====== DOCUMENT SECTION ======

On the other hand, Matthews gives us plenty on the Merkle game and its fallout—and there was no shortage of that. The Cubs filed two separate protests and the Giants one after the game was declared a tie by umpire Hank O’Day and NL president Harry Pulliam. Of course, all protests were denied and the game was replayed following the conclusion of the regular season when the Giants and Cubs wound up tied atop the league.
Dryden’s notes, which ran along with his game stories, encapsulate the goings on of the era. From the distracting and controversial Merry Widow hats worn by ladies of the day (imagine a woman sitting in the row ahead of you with a hat so tall you can’t see the field) to the jubilant fans hurling their seat cushions at fellow spectators, we get a feel for the action in the grandstand. Cartoons by Claire Briggs, which accompanied many of Dryden’s stories, are reprinted here, further providing some flavor of the day.
Dryden, who was honored with the J.G. Taylor Spink Award in 1965 (34 years after his death), is regarded by many as the sport’s first humorist. In fact, he was once dubbed “the Mark Twain of sportswriters.” Some of his wit comes through in longer quotes, but unfortunately, it doesn’t carry over to the majority of the text. That kind of style could have elevated “When the Cubs Won It All” from a workmanlike recap of the 1908 campaign to a lively portrayal of one of the game’s most storied seasons. Matthews does a solid job presenting the facts, but there was only one Charley Dryden.

====== GIVEN MATERIAL ======

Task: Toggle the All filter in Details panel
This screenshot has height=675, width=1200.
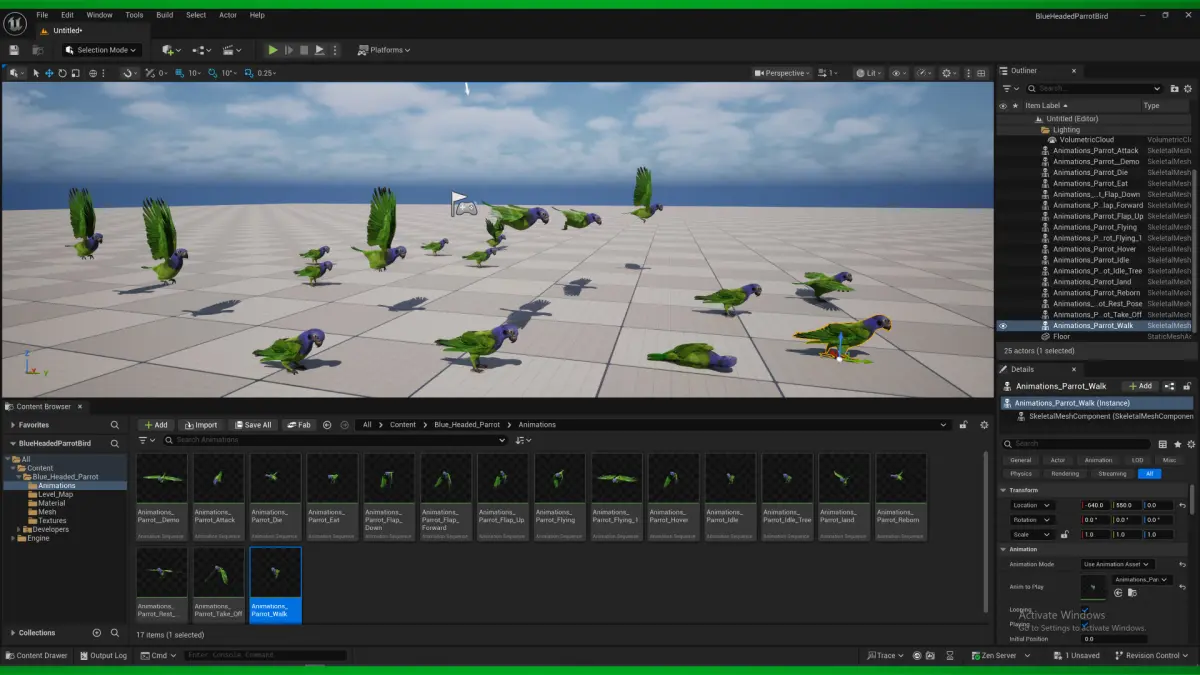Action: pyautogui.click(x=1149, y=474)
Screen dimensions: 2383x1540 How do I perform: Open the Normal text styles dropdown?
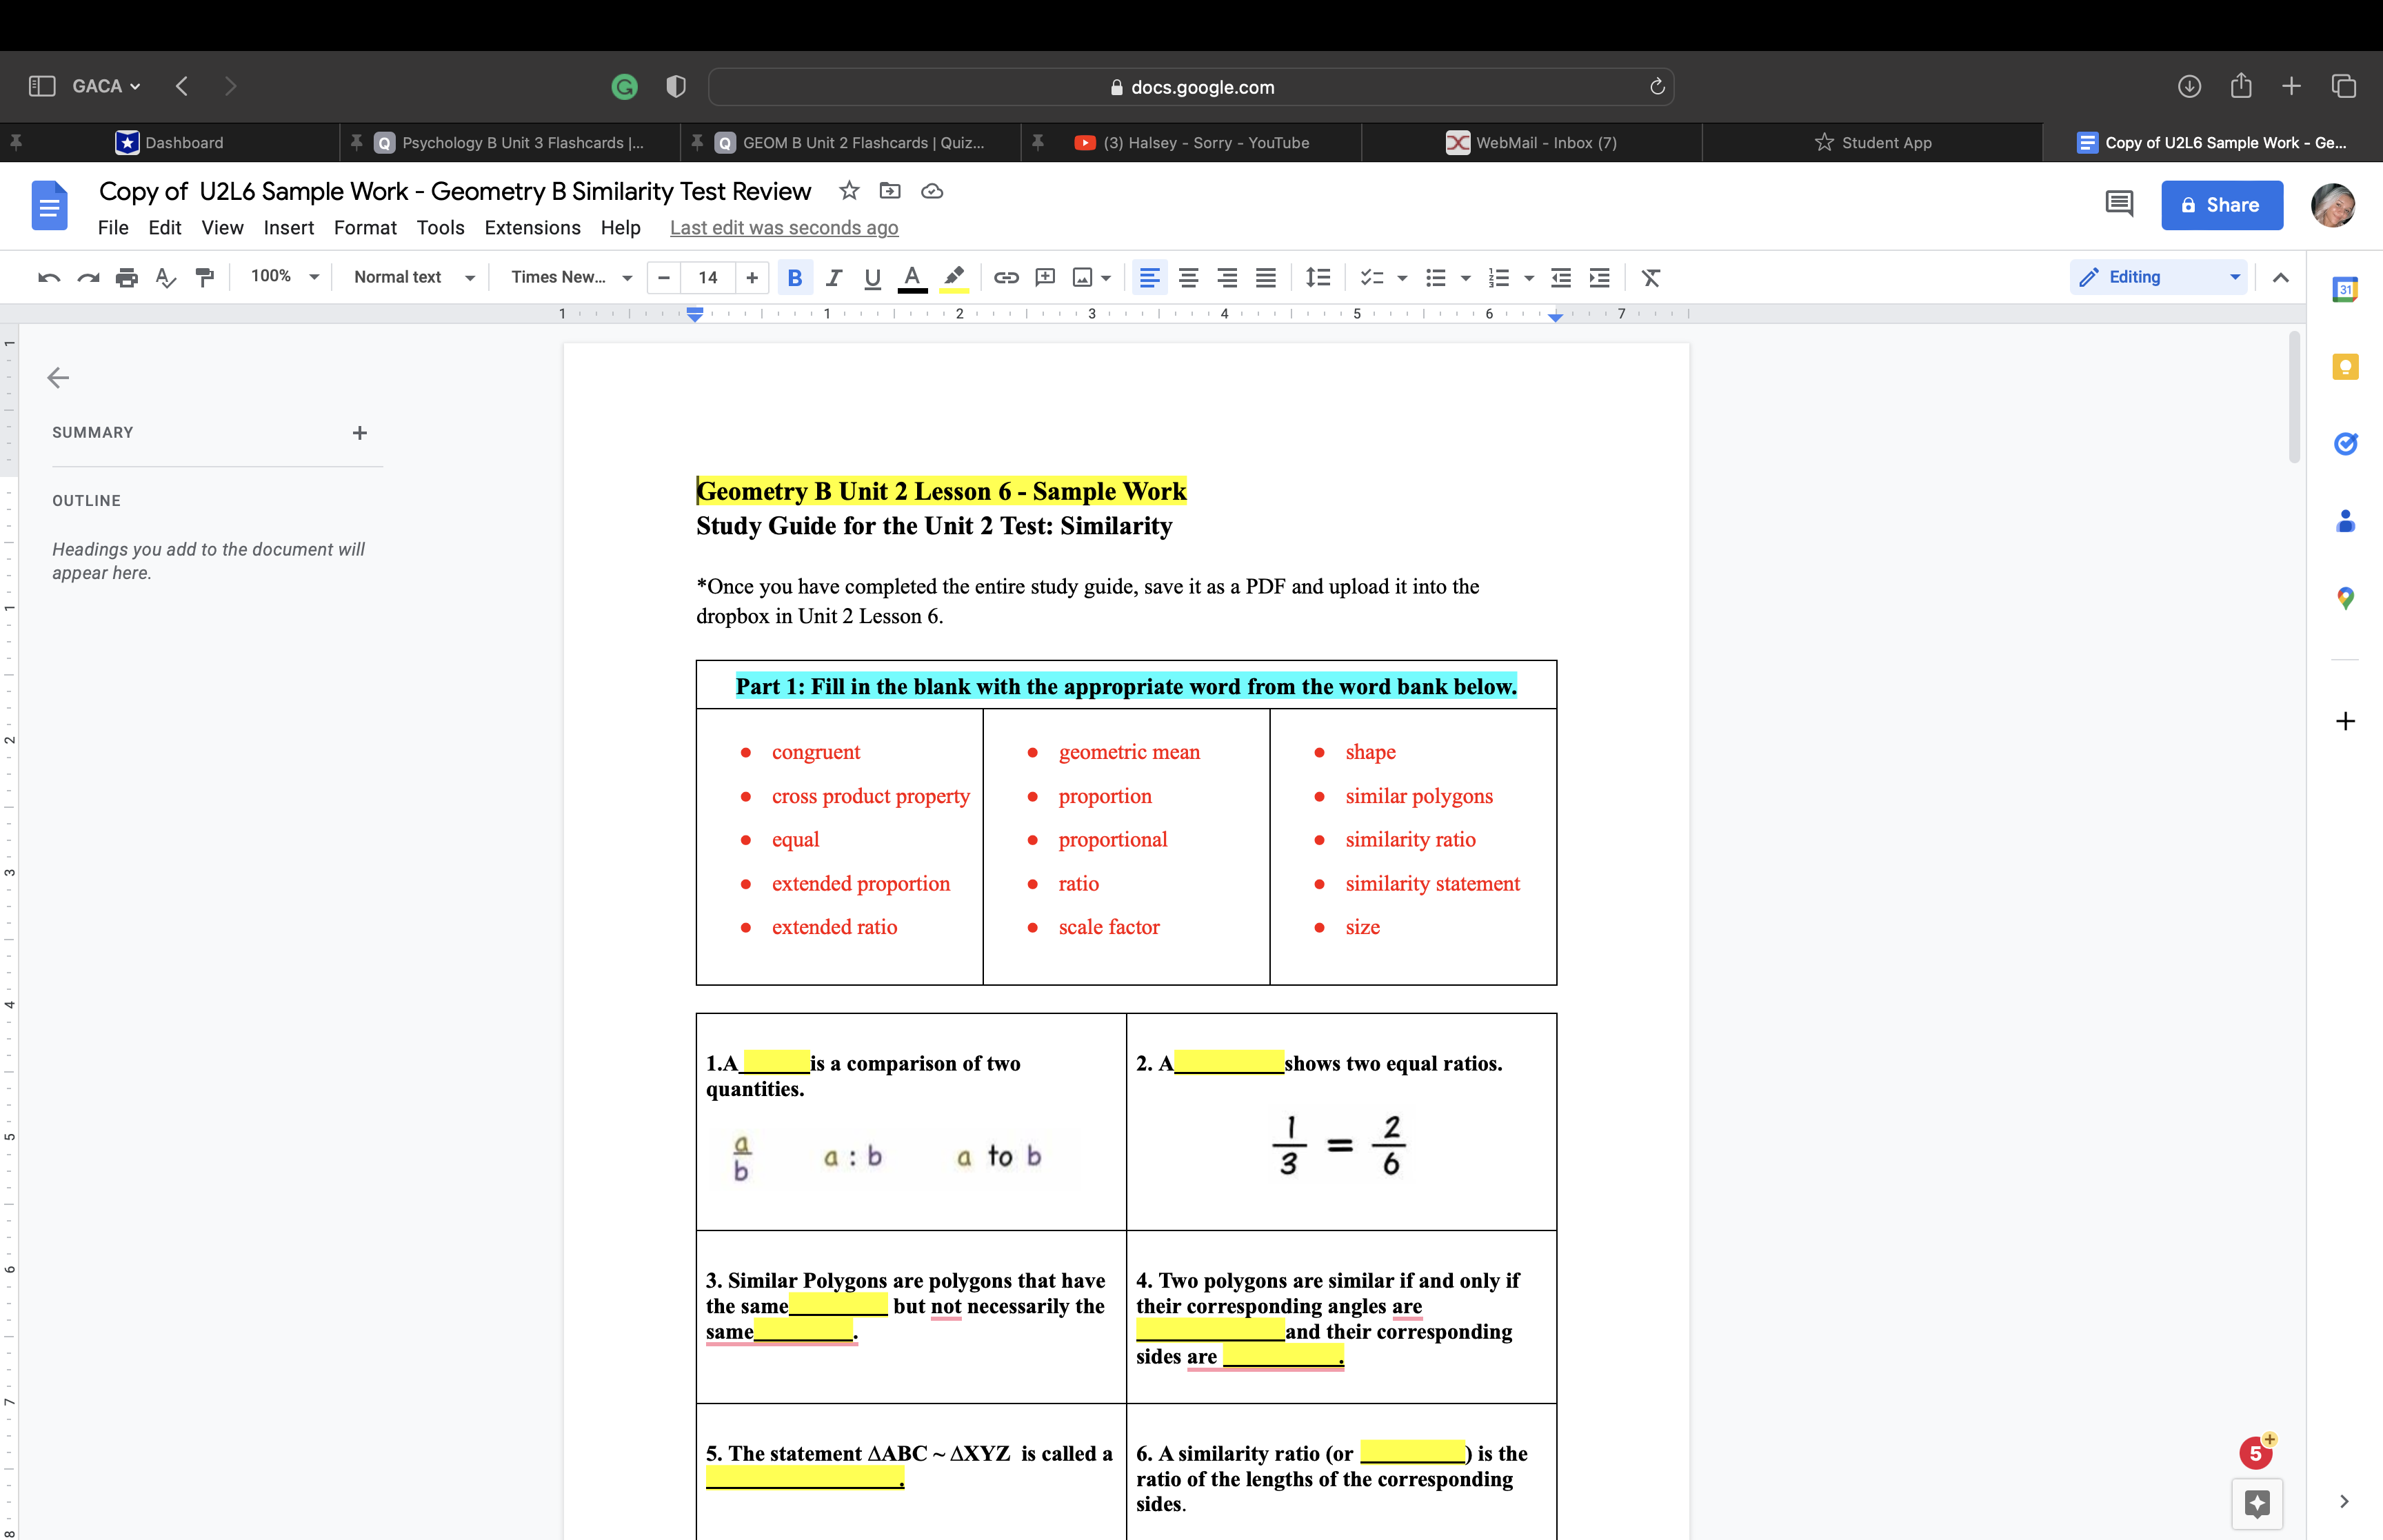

======

§ YOUR TASK
Reproduce verbatim the passage of the review that begins at "Dryden, who was" and ends after "one Charley Dryden.".

§ RESULT OF THIS EXERCISE
Dryden, who was honored with the J.G. Taylor Spink Award in 1965 (34 years after his death), is regarded by many as the sport’s first humorist. In fact, he was once dubbed “the Mark Twain of sportswriters.” Some of his wit comes through in longer quotes, but unfortunately, it doesn’t carry over to the majority of the text. That kind of style could have elevated “When the Cubs Won It All” from a workmanlike recap of the 1908 campaign to a lively portrayal of one of the game’s most storied seasons. Matthews does a solid job presenting the facts, but there was only one Charley Dryden.